- Task to carry out -
As soon as the line containing "Instruction: Click the Understand why link" appears, copy it and every following line word for word until the records end.

- Data supplied -
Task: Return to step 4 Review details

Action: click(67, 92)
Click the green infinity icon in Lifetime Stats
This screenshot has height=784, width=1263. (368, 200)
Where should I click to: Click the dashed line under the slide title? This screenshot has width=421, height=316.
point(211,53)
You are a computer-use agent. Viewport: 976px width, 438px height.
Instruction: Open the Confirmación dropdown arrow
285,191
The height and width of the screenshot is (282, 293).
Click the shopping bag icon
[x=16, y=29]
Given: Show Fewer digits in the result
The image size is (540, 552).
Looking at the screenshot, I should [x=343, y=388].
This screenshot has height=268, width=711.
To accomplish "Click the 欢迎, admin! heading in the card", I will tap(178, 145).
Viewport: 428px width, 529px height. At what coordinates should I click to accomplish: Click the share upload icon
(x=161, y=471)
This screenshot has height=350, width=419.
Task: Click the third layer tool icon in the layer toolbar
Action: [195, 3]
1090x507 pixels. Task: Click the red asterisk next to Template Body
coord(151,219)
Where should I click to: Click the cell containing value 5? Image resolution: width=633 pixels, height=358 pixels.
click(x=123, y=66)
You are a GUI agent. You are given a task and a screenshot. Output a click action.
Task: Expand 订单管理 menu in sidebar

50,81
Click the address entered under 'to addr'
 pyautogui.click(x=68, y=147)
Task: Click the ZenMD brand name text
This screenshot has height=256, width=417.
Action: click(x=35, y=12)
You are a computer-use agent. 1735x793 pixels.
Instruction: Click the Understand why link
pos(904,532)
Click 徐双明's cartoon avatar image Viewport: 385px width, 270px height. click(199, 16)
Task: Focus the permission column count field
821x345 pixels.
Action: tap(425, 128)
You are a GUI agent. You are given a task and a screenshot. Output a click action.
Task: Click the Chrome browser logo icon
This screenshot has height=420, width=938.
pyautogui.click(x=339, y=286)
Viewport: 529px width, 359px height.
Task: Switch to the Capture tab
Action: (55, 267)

- Exercise response -
Instruction: Click the Understand why link
pos(904,532)
Click 徐双明's cartoon avatar image Viewport: 385px width, 270px height. click(199, 16)
Task: Focus the permission column count field
821x345 pixels.
Action: tap(425, 128)
You are a GUI agent. You are given a task and a screenshot. Output a click action.
Task: Click the Chrome browser logo icon
This screenshot has height=420, width=938.
pyautogui.click(x=339, y=286)
Viewport: 529px width, 359px height.
Task: Switch to the Capture tab
Action: (55, 267)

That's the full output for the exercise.